Hear the Word of God this morning: On that Day, Jesus Christ will come to be glorified in His saints and marveled at among all who have believed. For them it will be the most glorious, most marvelous, most awe-filled, joy-filled reunion and celebration in His presence that will last for all eternity. For you who refuse Him, it will be a day of punishment and eternal destruction away from His presence for all eternity. A blessed hope for those who trust Him, a terrifying threat for those who refuse to obey Him. For the Christian, that Day can’t get here fast enough; for you who refuse Him, that Day will be here before you know it.
And the best of the Good News for you this morning is that that Day has not appeared yet! The sun rose this morning and you got up today and came to hear this word because God is giving you one more chance to obey this Gospel! You have today to come before Him to repent of your sin and trust the death, burial and resurrection of Jesus Christ as your only hope to stand on that Day! This day can be the second best day of your life—second only to the Day when Jesus returns, not as your Judge, but as your Savior, clothing you with an immortal body like His and fitting you for eternal joy and holiness in His presence. So make this the day that you turn away from the false promises of sin and your stubborn refusal to obey the Gospel call to salvation Come—and welcome!—to Jesus Christ!
Jude 24–25 (ESV)
24 Now to him who is able to keep you from stumbling and to present you blameless before the presence of his glory with great joy, 25 to the only God, our Savior, through Jesus Christ our Lord, be glory, majesty, dominion, and authority, before all time and now and forever. Amen.


Read 1 Thessalonians 4:18. Why does Paul say that he writes about the coming of Jesus in this passage? How do we miss the purpose of these verses when we only use this passage as a “proof-text” for a particular eschatological (“end-times”) theology?
What patterns do we see in this chapter that suggests that the way that we grieve as Christians is connected to the process of our sanctification?

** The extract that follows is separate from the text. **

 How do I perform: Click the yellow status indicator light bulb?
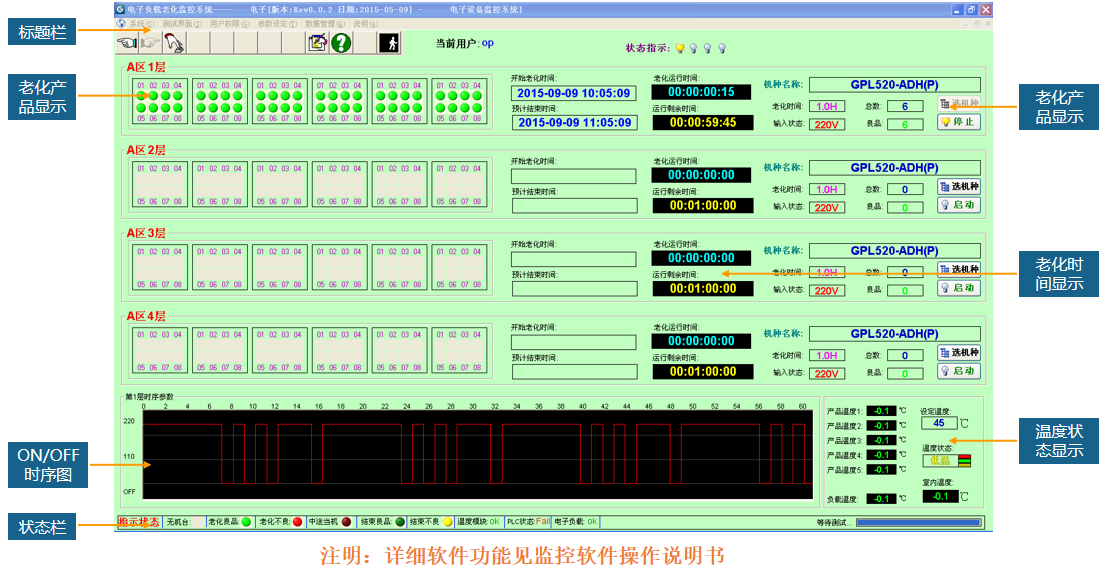pos(680,47)
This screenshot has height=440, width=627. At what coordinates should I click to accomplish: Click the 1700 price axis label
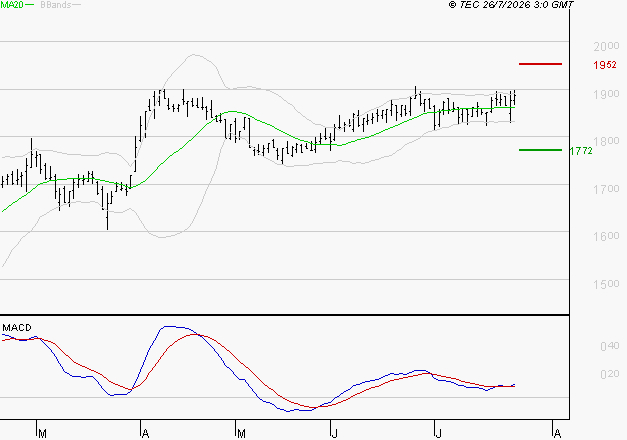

In your experience, how is a Christian’s grieving different from someone who has no faith in Christ?
What does Paul mean when he refers to “those who are asleep” in verse 13? Read Luke 23:43, Philippians 1:23; 2 Corinthians 5:8. How can you use these Scriptures to respond to someone who believes that Christians experience a sort of “soul sleep” in the grave until the resurrection?
How does the knowledge that the dead in Christ will be raised first and then you will meet Jesus in the body together transform the way that you grieve as a Christian? Pray that God’s Spirit would do His sanctifying work in your life so that when the day comes for others to grieve for you that they may have this same hope that you will be raised with them in Christ!